The next day, Kyunghee talks to Kim about the arguments happening over Noa’s education, especially since Yoseb wants Noa to go to a Korean school, while Noa wants to go to Waseda University, a Japanese school.
Sunja is worried about making enough money for Noa’s tutoring fees. She gets up in the middle of the night to make candy to sell. Yangjin joins her, worried that Sunja is not getting enough sleep. As they make candy, Yangjin talks to her about the sisters, Dokhee and Bokhee. She is worried about them and feels she “shouldn’t have let them go with that smooth-talking woman from Seoul” (238). She has heard that many women who were supposed to work in factories were instead taken “to do terrible, terrible things with Japanese soldiers” (238). Sunja remembers Hansu’s warnings about Korean recruiters and assumes that the sisters must be dead by now. She thinks back to their life in Yeongdo, “impossibly fresh and sunny in her memory,” and contrasts that with the news reports she has heard about the disease and starvation that people there are suffering from (239).
As Noa studies for his college entrance exams, he also works for a local businessman as his bookkeeper and secretary. He could make more money working in the pachinko business, but Noa prefers a desk job in a Japanese office. However, Mozasu, who is now 13, struggles in school. Rather than trying to be a “good Korean” like Noa, he realizes he is “becoming one of the bad Koreans” as he gets into more and more fights. When a new student, Haruki Totoyama, joins his class, the boy is tormented as he tries to fit in at school. Mozasu can’t bear watching him try to fit in with “those assholes” so he offers to let Haruki sit with him at lunch (245).
The end of the war brings about dramatic reunions. Hansu and Sunja meet for the first time in twelve years. Sunja learns that Hansu found her because of the watch she had sold—that is, her own assertiveness in business transactions brought the wealthy Hansu back into her life. Hansu had arranged for her job to allow her family to survive once Isak was jailed. Sunja is shocked and worries about Hansu’s cruelty. She rejects his attempts to pay for Noa’s schooling despite their severe hardships. However, he does arrange for them to live in the country and escape the American bombings. This brings about the reunion between Sunja and her mother.
These chapters also show the desire of many characters to return to Korea. Sunja remembers her home island of Yeongdo as a beautiful, sunny place; she cannot reconcile it with the war reports she hears. Yoseb and Kim Changho also express a strong desire to return home. But Hansu’s powerful, all-knowing voice quickly defeats these men’s hopes as he tells them about the reality of the situation in Korea, which in strong contrast to their idealistic hopes for a stronger, healthier post-war Korea.
Chapter 10 also marks a generational shift, as the story starts to focus more on Noa and Mozasu. Despite their close relationship, the brothers seem to be quite different; Noa loves school and has a desire to be a “good Korean” working in a nice Japanese office while Mozasu is ready to be a “bad Korean,” never backing down from a fight.

━━━━━━━━━━━━━━━━━━━━━━━━━━━━━━

Things to do |
[A] Translate this sentence from the chapter summary into Spanish: "The end of the war brings about dramatic reunions."
[B] Copy out everything in the chapter summary from "Sunja is worried" down to "suffering from (239).".

━━━━━━━━━━━━━━━━━━━━━━━━━━━━━━

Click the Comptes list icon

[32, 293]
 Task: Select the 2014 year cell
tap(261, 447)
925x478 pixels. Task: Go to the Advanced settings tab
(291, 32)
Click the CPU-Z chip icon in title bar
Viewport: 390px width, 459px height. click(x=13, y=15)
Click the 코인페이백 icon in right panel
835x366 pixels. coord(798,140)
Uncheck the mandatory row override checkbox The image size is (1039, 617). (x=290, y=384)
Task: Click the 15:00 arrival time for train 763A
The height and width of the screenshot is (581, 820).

━━━━━━━━━━━━━━━━━━━━━━━━━━━━━━

Answers for the exercise |
[A] El fin de la guerra trae consigo reencuentros dramáticos.

[B]
Sunja is worried about making enough money for Noa’s tutoring fees. She gets up in the middle of the night to make candy to sell. Yangjin joins her, worried that Sunja is not getting enough sleep. As they make candy, Yangjin talks to her about the sisters, Dokhee and Bokhee. She is worried about them and feels she “shouldn’t have let them go with that smooth-talking woman from Seoul” (238). She has heard that many women who were supposed to work in factories were instead taken “to do terrible, terrible things with Japanese soldiers” (238). Sunja remembers Hansu’s warnings about Korean recruiters and assumes that the sisters must be dead by now. She thinks back to their life in Yeongdo, “impossibly fresh and sunny in her memory,” and contrasts that with the news reports she has heard about the disease and starvation that people there are suffering from (239).